Daí que se deva continuar a seguir-se a jurisprudência deste Tribunal, produzida sobre esta mesma questão, sempre no sentido da subida imediata da reclamação, seja porque “o deferimento da subida da reclamação torna previsivelmente inútil a decisão judicial que sobre ela recair, ao não evitar a venda dos bens da reclamante” (cfr. ac. do STA de 9/8/2006, rec nº 0229/06) seja porque “não faz sentido nem é razoável conhecer só desta a final, prosseguindo com a execução para cobrança desta, penhorando bens ou vendendo estes, sem qualquer utilidade se acaso a dívida estiver mesmo prescrita e podendo-se evitar a prática de eventuais actos lesivos e a verificação de prejuízos para a executada, ainda mais completamente desnecessários por a dívida exequenda se mostrar garantida” (cfr. ac de 6/7/2011, rec. nº 0459/11).
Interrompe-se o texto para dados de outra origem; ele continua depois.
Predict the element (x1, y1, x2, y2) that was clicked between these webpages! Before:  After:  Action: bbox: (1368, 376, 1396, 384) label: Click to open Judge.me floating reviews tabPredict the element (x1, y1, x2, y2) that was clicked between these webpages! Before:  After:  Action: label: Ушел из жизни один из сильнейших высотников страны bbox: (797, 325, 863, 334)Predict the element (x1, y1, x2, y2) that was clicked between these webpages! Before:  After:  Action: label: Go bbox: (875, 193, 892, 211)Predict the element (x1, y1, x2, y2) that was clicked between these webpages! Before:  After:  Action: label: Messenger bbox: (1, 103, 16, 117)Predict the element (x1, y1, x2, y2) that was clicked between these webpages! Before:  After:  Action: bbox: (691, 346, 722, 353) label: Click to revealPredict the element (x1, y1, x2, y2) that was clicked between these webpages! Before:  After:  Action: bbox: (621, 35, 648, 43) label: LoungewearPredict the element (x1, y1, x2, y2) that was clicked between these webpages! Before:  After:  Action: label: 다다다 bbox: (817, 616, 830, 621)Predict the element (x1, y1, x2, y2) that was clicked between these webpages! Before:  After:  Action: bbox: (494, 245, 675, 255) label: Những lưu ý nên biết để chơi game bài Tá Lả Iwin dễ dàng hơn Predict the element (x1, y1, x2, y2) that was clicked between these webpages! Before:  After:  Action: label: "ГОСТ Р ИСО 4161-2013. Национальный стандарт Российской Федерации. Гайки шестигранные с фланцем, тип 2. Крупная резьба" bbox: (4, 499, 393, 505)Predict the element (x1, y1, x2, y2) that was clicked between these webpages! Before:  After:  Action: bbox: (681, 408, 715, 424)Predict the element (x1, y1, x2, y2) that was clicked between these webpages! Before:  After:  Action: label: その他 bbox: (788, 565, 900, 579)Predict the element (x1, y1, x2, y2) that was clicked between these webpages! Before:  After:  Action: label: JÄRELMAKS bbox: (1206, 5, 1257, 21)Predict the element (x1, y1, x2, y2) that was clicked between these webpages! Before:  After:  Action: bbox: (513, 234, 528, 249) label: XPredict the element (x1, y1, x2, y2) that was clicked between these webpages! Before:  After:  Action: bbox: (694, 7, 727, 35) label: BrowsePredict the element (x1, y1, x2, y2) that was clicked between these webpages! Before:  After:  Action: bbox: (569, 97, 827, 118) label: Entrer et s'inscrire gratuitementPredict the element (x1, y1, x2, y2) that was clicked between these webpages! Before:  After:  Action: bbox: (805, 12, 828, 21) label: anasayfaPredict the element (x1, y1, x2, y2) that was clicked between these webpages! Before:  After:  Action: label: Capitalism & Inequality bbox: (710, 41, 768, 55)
Se bem repararmos, se a prescrição tivesse sido invocada como fundamento de oposição à execução, uma vez que a penhora garante a totalidade da dívida exequenda, a execução ficaria suspensa até à decisão da oposição (al. d) do nº 1 do art. 204º e nº 1 do art. 169º do CPPT). Mas, como se tratar de uma questão de conhecimento oficioso (art. 175º da CPPT), o executado pode suscitá-la a todo o tempo, mesmo que tenha caducado o direito a deduzir a oposição, o que bem se compreende, na medida em que a prescrição depende do decurso do tempo. Ora, não há fundamento razoável para que se dê a suspensão da execução se o decurso do tempo ocorreu até ao prazo da oposição, quando lhe servir de fundamento, e não suspendê-la quanto suscitada ao órgão de execução fiscal após esse prazo. Em ambas a situações, o que está em causa é a mesma questão: extinguir a execução por prescrição da dívida exequenda. Questão que se impõe decidir imediatamente, para que se evitem prejuízos irreparáveis ao executado.
4. Pelo exposto, acordam os juízes da Secção do Contencioso Tributário deste Supremo Tribunal Administrativo em conceder provimento ao recurso, revogar a decisão recorrida, e ordenar a baixa dos autos para que aí se conheça, de imediato, da reclamação judicial apresentada.
Sem custas.
Lisboa, 15 de Fevereiro de 2012. – Lino Ribeiro (relator) – Dulce Neto – Ascensão Lopes.